* **Questão breve 1**:
Responda às perguntas sobre o texto a respeito dos pioneiros do surf no Brasil:
(a) Em que ano a revista Popular Mechanics publicou o projeto da prancha de Tom Blake?
(b) Em que cidade morava Thomas Rittscher?
(c) Por qual apelido era conhecido João Roberto Suplicy Haffers?

* **Texto de leitura**:

Afinal, o peso do pioneirismo não se carrega individualmente, e nada disso é uma disputa. Então dá o play aqui pra entender melhor os fatos que deram origem ao surf no Brasil.

Pioneiros do surf moderno no Brasil

Uma edição de 1933 da revista Popular Mechanics publicou o projeto da prancha original criada por Tom Blake. Thomas Rittscher, um norte-americano morando em Santos, teve acesso ao passo a passo e resolveu construir a sua própria. Ele e a irmã, Margot, estrearam a novidade, tornando-se as primeira pessoas a deslizarem em um objeto sobre as ondas.

Os amigos Osmar Gonçalves, João Roberto Suplicy Haffers (o Juá Haffers) e Silvio Manzoni, um pouco mais novos e fascinados com a ideia, pegaram gosto pela novidade e deram continuidade, ficando conhecidos como pioneiros da categoria. O resgate de Thomas e Margot como primeiros a surfar no Brasil aconteceu apenas bem mais tarde.

* **Lista de registros**:

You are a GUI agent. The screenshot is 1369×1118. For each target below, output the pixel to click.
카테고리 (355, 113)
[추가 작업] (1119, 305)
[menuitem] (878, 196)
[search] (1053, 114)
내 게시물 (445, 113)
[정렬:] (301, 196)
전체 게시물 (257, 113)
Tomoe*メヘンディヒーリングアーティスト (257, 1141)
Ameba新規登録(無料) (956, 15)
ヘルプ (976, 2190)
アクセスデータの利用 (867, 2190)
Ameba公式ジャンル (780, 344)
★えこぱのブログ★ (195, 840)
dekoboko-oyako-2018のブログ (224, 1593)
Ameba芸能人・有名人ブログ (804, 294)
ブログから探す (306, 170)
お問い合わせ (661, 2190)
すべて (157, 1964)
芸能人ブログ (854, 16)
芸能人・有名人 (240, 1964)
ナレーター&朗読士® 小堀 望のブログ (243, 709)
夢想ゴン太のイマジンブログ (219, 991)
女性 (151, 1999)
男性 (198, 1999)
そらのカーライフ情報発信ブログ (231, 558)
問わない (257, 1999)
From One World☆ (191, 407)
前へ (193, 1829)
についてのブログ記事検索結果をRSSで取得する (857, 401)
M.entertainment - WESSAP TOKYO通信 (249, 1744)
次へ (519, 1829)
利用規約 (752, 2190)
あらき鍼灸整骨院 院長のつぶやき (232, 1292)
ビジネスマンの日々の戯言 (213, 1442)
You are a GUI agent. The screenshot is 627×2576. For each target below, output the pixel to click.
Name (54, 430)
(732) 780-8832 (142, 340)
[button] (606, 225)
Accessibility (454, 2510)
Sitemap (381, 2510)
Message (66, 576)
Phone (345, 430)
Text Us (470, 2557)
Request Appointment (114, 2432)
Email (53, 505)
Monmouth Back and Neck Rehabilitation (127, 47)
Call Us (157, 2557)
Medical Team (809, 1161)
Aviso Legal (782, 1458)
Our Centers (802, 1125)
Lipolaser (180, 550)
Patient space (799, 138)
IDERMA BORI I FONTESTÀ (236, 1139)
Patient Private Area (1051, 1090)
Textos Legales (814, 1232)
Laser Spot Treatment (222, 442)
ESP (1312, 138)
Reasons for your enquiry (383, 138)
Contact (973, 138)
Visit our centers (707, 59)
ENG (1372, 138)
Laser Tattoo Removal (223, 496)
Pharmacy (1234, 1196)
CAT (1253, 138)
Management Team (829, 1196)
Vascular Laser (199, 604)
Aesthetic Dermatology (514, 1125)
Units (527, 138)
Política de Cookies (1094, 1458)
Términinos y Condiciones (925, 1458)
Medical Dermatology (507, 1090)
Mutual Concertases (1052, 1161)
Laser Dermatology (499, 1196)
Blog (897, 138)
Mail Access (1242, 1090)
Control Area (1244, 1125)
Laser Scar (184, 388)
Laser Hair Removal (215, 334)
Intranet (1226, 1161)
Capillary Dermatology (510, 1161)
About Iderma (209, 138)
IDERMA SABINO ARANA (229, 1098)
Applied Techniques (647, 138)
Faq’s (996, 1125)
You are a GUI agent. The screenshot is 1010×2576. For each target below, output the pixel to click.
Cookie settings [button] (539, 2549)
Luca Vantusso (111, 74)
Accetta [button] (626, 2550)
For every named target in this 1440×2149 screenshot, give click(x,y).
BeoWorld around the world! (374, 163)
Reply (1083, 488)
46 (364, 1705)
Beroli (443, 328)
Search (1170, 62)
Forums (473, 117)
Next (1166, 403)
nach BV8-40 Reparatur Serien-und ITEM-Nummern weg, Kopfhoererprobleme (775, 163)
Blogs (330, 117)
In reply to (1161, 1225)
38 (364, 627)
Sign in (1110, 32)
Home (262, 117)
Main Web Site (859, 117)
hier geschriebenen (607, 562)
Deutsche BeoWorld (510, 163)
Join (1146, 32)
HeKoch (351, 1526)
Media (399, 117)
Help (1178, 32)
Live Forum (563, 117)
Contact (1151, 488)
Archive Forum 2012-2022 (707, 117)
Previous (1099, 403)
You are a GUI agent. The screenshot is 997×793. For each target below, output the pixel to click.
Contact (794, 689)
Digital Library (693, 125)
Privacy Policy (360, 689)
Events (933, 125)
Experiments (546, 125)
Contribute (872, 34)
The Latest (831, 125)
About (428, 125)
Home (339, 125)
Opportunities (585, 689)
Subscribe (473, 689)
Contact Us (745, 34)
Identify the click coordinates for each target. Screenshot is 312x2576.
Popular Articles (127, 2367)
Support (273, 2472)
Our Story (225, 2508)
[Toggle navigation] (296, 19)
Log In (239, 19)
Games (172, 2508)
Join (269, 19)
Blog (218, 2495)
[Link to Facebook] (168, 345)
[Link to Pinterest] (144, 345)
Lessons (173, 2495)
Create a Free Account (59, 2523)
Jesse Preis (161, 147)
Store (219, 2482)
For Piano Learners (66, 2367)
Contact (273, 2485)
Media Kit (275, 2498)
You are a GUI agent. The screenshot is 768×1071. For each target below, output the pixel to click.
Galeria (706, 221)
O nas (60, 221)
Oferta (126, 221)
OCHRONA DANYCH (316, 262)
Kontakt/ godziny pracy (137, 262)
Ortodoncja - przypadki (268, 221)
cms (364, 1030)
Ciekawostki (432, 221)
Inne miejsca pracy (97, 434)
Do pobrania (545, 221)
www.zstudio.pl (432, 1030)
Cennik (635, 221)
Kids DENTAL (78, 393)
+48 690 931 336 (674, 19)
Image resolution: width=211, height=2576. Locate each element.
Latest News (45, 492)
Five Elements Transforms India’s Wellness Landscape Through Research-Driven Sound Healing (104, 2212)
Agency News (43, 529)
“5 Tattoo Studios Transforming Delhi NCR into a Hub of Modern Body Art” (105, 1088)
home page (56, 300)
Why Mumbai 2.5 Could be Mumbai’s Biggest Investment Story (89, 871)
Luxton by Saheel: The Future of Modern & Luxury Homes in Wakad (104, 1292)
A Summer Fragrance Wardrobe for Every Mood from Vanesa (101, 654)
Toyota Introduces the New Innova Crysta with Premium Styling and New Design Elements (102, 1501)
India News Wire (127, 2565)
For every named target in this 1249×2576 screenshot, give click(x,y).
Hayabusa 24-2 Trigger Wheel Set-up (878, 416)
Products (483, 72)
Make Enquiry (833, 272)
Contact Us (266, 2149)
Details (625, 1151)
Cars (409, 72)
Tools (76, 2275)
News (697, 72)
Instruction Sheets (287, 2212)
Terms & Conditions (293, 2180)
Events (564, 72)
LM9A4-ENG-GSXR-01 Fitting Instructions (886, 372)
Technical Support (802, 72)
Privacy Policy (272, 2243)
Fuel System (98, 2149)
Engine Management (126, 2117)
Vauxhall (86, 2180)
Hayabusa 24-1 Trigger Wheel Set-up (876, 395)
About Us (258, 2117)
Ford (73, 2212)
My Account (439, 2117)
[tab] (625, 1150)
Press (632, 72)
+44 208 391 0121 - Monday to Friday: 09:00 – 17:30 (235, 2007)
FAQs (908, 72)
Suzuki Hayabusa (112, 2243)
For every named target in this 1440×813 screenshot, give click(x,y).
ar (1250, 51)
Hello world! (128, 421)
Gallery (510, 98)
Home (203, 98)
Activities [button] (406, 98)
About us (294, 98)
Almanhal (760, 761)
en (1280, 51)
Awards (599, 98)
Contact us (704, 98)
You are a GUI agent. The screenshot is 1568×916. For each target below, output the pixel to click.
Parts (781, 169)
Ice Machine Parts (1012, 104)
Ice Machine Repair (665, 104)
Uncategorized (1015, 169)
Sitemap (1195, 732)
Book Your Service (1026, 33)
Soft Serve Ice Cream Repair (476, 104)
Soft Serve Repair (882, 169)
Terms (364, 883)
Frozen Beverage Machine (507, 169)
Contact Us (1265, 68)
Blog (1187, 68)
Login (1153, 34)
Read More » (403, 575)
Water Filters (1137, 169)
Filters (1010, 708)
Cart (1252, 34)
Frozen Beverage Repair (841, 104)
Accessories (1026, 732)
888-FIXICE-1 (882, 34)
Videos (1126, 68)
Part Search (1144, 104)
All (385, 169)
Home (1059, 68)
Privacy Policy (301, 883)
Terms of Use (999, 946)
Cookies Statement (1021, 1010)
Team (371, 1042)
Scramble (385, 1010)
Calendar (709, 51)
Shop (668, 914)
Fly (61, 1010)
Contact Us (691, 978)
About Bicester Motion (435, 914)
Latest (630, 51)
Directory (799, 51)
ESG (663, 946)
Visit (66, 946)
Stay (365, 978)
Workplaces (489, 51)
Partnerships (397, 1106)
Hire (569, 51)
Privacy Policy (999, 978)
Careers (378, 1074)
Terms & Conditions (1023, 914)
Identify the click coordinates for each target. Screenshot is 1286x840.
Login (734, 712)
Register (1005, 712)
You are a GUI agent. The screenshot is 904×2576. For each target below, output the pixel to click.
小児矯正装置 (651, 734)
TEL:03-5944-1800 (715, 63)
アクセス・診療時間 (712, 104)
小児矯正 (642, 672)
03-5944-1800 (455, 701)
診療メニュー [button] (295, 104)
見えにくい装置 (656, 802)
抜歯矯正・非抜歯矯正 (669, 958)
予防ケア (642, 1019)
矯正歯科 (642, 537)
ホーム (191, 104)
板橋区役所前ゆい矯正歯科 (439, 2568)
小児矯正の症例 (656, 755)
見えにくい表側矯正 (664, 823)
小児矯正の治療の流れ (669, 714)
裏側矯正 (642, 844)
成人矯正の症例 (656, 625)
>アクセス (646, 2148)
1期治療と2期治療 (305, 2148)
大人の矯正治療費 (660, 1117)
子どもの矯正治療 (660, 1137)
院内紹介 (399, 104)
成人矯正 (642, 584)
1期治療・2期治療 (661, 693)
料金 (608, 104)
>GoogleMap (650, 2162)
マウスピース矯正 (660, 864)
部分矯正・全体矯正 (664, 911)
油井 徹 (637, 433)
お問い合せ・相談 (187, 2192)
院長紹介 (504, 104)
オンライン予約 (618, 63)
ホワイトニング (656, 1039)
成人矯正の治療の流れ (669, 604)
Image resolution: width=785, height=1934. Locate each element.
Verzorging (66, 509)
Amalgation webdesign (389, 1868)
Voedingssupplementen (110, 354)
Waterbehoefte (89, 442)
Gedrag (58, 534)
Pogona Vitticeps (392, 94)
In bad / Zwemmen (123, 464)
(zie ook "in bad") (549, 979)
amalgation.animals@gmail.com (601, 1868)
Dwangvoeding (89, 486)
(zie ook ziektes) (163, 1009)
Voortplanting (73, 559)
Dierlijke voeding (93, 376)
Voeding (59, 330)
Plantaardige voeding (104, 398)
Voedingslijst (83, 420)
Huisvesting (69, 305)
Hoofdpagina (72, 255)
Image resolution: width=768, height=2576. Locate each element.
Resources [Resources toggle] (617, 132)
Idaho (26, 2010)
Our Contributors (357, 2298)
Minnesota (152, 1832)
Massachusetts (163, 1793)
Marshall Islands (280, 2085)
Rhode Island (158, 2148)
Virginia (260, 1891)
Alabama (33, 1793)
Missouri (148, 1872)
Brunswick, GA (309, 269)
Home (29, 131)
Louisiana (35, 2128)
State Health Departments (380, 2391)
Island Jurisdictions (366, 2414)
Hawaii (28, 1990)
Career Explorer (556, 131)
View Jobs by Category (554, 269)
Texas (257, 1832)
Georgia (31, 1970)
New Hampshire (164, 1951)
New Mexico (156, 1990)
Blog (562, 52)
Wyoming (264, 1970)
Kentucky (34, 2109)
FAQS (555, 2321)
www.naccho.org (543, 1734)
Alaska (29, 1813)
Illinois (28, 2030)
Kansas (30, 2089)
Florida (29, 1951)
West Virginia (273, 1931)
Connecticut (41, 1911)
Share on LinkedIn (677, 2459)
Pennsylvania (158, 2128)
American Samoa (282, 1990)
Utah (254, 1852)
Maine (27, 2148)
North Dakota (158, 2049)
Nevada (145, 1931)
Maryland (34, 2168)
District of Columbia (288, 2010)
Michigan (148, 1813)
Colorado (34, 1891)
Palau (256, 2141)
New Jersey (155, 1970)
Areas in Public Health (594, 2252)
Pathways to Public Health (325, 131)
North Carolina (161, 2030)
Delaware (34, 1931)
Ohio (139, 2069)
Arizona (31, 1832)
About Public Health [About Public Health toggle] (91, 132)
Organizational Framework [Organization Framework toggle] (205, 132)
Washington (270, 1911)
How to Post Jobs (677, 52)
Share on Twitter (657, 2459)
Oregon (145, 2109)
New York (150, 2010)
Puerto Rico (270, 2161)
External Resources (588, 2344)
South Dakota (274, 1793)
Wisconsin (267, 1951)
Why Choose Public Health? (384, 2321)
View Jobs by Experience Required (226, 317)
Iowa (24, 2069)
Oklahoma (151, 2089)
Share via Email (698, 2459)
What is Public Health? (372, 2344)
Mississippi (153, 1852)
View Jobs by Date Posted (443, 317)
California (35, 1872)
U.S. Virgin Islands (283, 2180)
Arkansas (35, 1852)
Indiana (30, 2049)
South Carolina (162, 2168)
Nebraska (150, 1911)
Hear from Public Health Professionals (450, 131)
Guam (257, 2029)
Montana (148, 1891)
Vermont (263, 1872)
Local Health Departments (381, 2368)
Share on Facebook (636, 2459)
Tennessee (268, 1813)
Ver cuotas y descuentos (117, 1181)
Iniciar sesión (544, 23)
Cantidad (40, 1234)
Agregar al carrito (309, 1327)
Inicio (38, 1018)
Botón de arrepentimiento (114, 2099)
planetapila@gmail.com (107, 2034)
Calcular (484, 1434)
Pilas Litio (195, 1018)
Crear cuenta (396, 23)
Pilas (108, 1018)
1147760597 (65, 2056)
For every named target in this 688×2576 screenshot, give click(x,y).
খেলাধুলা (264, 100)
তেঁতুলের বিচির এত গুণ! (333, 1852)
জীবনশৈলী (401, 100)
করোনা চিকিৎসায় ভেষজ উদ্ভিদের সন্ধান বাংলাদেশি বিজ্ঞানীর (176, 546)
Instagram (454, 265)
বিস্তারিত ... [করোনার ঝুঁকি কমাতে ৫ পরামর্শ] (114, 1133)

* **Questão breve 2**:
Pode reescrever os registros trocando "Repair" por "Maintenance" e deixando todo o resto igual? Comece na linha que contém "Events (564, 72)" e pare depois da que contém "Frozen Beverage Repair (841, 104)".

* **Resolução 1**:
(a) Em 1933.
(b) Em Santos.
(c) Juá Haffers.

* **Resolução 2**:
Events (564, 72)
LM9A4-ENG-GSXR-01 Fitting Instructions (886, 372)
Technical Support (802, 72)
Privacy Policy (272, 2243)
Fuel System (98, 2149)
Engine Management (126, 2117)
Vauxhall (86, 2180)
Hayabusa 24-1 Trigger Wheel Set-up (876, 395)
About Us (258, 2117)
Ford (73, 2212)
My Account (439, 2117)
[tab] (625, 1150)
Press (632, 72)
+44 208 391 0121 - Monday to Friday: 09:00 – 17:30 (235, 2007)
FAQs (908, 72)
Suzuki Hayabusa (112, 2243)
For every named target in this 1440×813 screenshot, give click(x,y).
ar (1250, 51)
Hello world! (128, 421)
Gallery (510, 98)
Home (203, 98)
Activities [button] (406, 98)
About us (294, 98)
Almanhal (760, 761)
en (1280, 51)
Awards (599, 98)
Contact us (704, 98)
You are a GUI agent. The screenshot is 1568×916. For each target below, output the pixel to click.
Parts (781, 169)
Ice Machine Parts (1012, 104)
Ice Machine Maintenance (665, 104)
Uncategorized (1015, 169)
Sitemap (1195, 732)
Book Your Service (1026, 33)
Soft Serve Ice Cream Maintenance (476, 104)
Soft Serve Maintenance (882, 169)
Terms (364, 883)
Frozen Beverage Machine (507, 169)
Contact Us (1265, 68)
Blog (1187, 68)
Login (1153, 34)
Read More » (403, 575)
Water Filters (1137, 169)
Filters (1010, 708)
Cart (1252, 34)
Frozen Beverage Maintenance (841, 104)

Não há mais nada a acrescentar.